Figure 1-17, Buerger disease. Detailed view of digital subtraction angiogram of the calf of a 34-year-old male smoker. There are no patent named arteries. There are numerous coiled collateral arteries, including one in the vasa vasorum of the occluded posterior tibial artery (arrow).

Behçet disease presents with recurrent oral and genital aphthous ulcers, skin lesions, ocular inflammation, arthritis, gastrointestinal symptoms, and epididymitis. Patients are usually between 20 and 40 years of age. Males are affected more commonly than females, at a ratio of almost 2:1. Pathologically, Behçet disease is an inflammatory disorder of small blood vessels, in particular venules. The clinical vascular manifestations of Behçet disease occur in 20% of cases, with superficial venous thrombosis predominating. Aortic and pulmonary artery aneurysms, arterial occlusive disease, and central venous thrombosis occur in less than 5% of patients ( Fig. 1-18 ).

Figure 1-18, Behçet disease. Axial T1 weighted image of the aortic arch in a young female with a focal aneurysm of the proximal descending thoracic aorta (arrow).

Radiation arteritis is the result of injury to radiosensitive endothelial cells during external beam radiation for malignancy. Symptoms occur when the total radiation dose exceeds 50 Gray. The clinical presentation varies with the time interval from the radiation exposure. Thrombosis is most common within 5 years of treatment; mural fibrosis, stenosis, and occlusion with a paucity of collaterals occur between 5 and 10 years after treatment. Late manifestations include periarterial fibrosis and accelerated atherosclerosis, often in unusual distributions localized to the irradiated tissues ( Fig. 1-19 ). New techniques for delivering radiation and careful planning limit the incidence of this complication.

Figure 1-19, Radiation arteritis. A, Normal pulmonary angiogram of the left lung.
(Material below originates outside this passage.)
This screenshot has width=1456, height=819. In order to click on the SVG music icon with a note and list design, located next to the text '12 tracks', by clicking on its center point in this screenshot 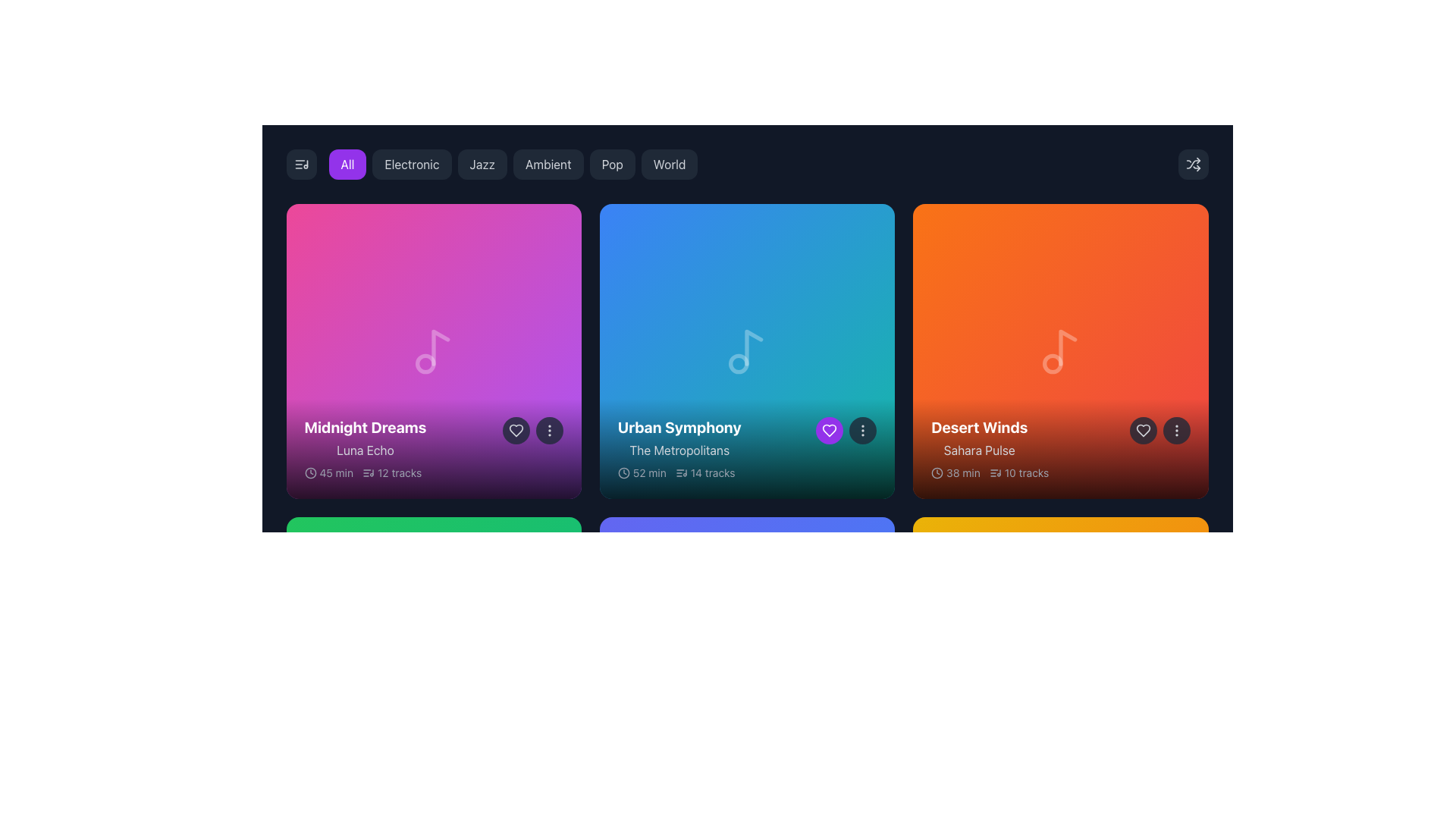, I will do `click(368, 472)`.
B, Left pulmonary angiogram from the same patient obtained 7 years after radiation treatment for breast carcinoma shows narrowing, branch vessel occlusions and pleural thickening consistent with late radiation fibrosis.
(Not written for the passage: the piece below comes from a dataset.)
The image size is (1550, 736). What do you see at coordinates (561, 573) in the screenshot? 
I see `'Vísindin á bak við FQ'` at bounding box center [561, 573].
Kawasaki disease, also known as mucocutaneous lymph node syndrome , is a rare disease of infants and children younger than 1 year. A vasculitis affects primarily small and medium-sized arteries. The most notable presenting vascular abnormality is coronary artery aneurysm, which may thrombose or rupture. Aneurysms of other arteries occur as well. This disease has been rarely reported in patients older than 9 years of age.

Systemic lupus erythematosus (SLE) and other collagen vascular diseases are usually characterized by musculoskeletal symptoms and serologic markers. Diagnosis is rarely made on the basis of angiographic findings alone. More commonly, patients with a known connective tissue disorder develop symptoms that suggest vascular involvement, such as digital ischemia and ulcerations. In these cases, angiography is performed to exclude another, correctable problem such as digital arterial emboli. The typical angiographic findings of lupus vasculitis in the hand are focal occlusions and irregular stenoses of the palmar and digital arteries ( Fig. 1-20 ). Similar lesions may be seen in scleroderma.

Figure 1-20, Systemic lupus erythematosus in a teenaged female with bilateral digital ulcers. Detail of a magnified, subtracted angiogram of the hand shows areas of digital artery narrowing with multiple occlusions (arrow). There are no intraluminal filling defects or other evidence of emboli.

Patients with rheumatoid arthritis, ankylosing spondylitis, reactive arthropathy, and psoriatic arthritis can develop ascending aortic dilatation with aortic valve insufficiency. These patients are also prone to aortic dissection.